Exercise: Copy out the material below, replacing every instance of "GUI agent" with "desktop agent" and keeping everything else the same.

>> BEGIN

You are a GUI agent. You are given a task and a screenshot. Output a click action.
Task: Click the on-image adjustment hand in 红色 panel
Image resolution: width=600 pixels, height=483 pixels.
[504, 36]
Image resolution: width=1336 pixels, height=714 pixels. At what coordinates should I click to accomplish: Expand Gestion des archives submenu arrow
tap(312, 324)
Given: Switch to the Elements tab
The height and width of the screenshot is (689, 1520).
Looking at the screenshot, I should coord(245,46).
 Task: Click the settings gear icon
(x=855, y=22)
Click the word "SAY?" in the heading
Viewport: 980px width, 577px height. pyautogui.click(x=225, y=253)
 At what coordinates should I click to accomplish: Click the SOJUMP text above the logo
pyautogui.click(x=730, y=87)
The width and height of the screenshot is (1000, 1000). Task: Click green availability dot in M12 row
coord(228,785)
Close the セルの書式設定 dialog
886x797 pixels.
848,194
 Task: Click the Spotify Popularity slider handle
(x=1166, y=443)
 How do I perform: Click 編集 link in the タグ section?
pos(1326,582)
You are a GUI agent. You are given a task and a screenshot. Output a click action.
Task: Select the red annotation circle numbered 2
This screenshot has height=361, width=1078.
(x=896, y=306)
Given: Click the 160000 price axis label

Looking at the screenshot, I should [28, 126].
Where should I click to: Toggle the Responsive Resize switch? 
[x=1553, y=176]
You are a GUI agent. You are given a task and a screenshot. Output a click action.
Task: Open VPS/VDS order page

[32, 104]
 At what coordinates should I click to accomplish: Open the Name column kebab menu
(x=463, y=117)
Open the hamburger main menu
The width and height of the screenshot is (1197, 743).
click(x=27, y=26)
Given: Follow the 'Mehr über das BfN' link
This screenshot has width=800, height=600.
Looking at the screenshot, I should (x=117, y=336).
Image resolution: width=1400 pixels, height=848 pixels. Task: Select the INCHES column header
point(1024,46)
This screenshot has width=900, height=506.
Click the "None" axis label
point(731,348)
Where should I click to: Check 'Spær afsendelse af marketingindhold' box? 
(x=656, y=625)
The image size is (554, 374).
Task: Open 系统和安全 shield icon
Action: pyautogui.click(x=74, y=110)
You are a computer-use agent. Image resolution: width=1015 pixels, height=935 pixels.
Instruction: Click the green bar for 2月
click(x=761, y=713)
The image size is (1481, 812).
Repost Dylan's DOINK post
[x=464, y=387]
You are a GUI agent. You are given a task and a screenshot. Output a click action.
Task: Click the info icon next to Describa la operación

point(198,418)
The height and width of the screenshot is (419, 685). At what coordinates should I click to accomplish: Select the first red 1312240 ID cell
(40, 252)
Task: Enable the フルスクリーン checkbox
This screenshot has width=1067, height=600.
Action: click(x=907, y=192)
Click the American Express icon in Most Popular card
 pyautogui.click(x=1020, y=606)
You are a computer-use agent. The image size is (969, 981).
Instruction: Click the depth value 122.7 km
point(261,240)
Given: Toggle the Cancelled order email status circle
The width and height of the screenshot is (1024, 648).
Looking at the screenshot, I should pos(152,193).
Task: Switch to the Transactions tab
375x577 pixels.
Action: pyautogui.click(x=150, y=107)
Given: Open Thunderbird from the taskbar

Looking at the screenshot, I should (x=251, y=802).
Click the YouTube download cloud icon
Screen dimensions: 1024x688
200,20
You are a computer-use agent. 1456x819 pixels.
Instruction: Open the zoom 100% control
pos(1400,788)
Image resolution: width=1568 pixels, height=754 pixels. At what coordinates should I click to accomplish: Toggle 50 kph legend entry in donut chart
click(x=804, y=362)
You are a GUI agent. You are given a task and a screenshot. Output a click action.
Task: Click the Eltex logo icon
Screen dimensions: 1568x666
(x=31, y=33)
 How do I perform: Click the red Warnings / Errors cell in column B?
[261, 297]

>> END

Full output:
You are a desktop agent. You are given a task and a screenshot. Output a click action.
Task: Click the on-image adjustment hand in 红色 panel
Image resolution: width=600 pixels, height=483 pixels.
[504, 36]
Image resolution: width=1336 pixels, height=714 pixels. At what coordinates should I click to accomplish: Expand Gestion des archives submenu arrow
tap(312, 324)
Given: Switch to the Elements tab
The height and width of the screenshot is (689, 1520).
Looking at the screenshot, I should coord(245,46).
 Task: Click the settings gear icon
(x=855, y=22)
Click the word "SAY?" in the heading
Viewport: 980px width, 577px height. pyautogui.click(x=225, y=253)
 At what coordinates should I click to accomplish: Click the SOJUMP text above the logo
pyautogui.click(x=730, y=87)
The width and height of the screenshot is (1000, 1000). Task: Click green availability dot in M12 row
coord(228,785)
Close the セルの書式設定 dialog
886x797 pixels.
848,194
 Task: Click the Spotify Popularity slider handle
(x=1166, y=443)
 How do I perform: Click 編集 link in the タグ section?
pos(1326,582)
You are a desktop agent. You are given a task and a screenshot. Output a click action.
Task: Select the red annotation circle numbered 2
This screenshot has height=361, width=1078.
(x=896, y=306)
Given: Click the 160000 price axis label

Looking at the screenshot, I should [28, 126].
Where should I click to: Toggle the Responsive Resize switch? 
[x=1553, y=176]
You are a desktop agent. You are given a task and a screenshot. Output a click action.
Task: Open VPS/VDS order page

[32, 104]
 At what coordinates should I click to accomplish: Open the Name column kebab menu
(x=463, y=117)
Open the hamburger main menu
The width and height of the screenshot is (1197, 743).
click(x=27, y=26)
Given: Follow the 'Mehr über das BfN' link
This screenshot has width=800, height=600.
Looking at the screenshot, I should (x=117, y=336).
Image resolution: width=1400 pixels, height=848 pixels. Task: Select the INCHES column header
point(1024,46)
This screenshot has width=900, height=506.
Click the "None" axis label
point(731,348)
Where should I click to: Check 'Spær afsendelse af marketingindhold' box? 
(x=656, y=625)
The image size is (554, 374).
Task: Open 系统和安全 shield icon
Action: pyautogui.click(x=74, y=110)
You are a computer-use agent. Image resolution: width=1015 pixels, height=935 pixels.
Instruction: Click the green bar for 2月
click(x=761, y=713)
The image size is (1481, 812).
Repost Dylan's DOINK post
[x=464, y=387]
You are a desktop agent. You are given a task and a screenshot. Output a click action.
Task: Click the info icon next to Describa la operación

point(198,418)
The height and width of the screenshot is (419, 685). At what coordinates should I click to accomplish: Select the first red 1312240 ID cell
(40, 252)
Task: Enable the フルスクリーン checkbox
This screenshot has width=1067, height=600.
Action: click(x=907, y=192)
Click the American Express icon in Most Popular card
 pyautogui.click(x=1020, y=606)
You are a computer-use agent. The image size is (969, 981).
Instruction: Click the depth value 122.7 km
point(261,240)
Given: Toggle the Cancelled order email status circle
The width and height of the screenshot is (1024, 648).
Looking at the screenshot, I should pos(152,193).
Task: Switch to the Transactions tab
375x577 pixels.
Action: pyautogui.click(x=150, y=107)
Given: Open Thunderbird from the taskbar

Looking at the screenshot, I should (x=251, y=802).
Click the YouTube download cloud icon
Screen dimensions: 1024x688
200,20
You are a computer-use agent. 1456x819 pixels.
Instruction: Open the zoom 100% control
pos(1400,788)
Image resolution: width=1568 pixels, height=754 pixels. At what coordinates should I click to accomplish: Toggle 50 kph legend entry in donut chart
click(x=804, y=362)
You are a desktop agent. You are given a task and a screenshot. Output a click action.
Task: Click the Eltex logo icon
Screen dimensions: 1568x666
(x=31, y=33)
 How do I perform: Click the red Warnings / Errors cell in column B?
[261, 297]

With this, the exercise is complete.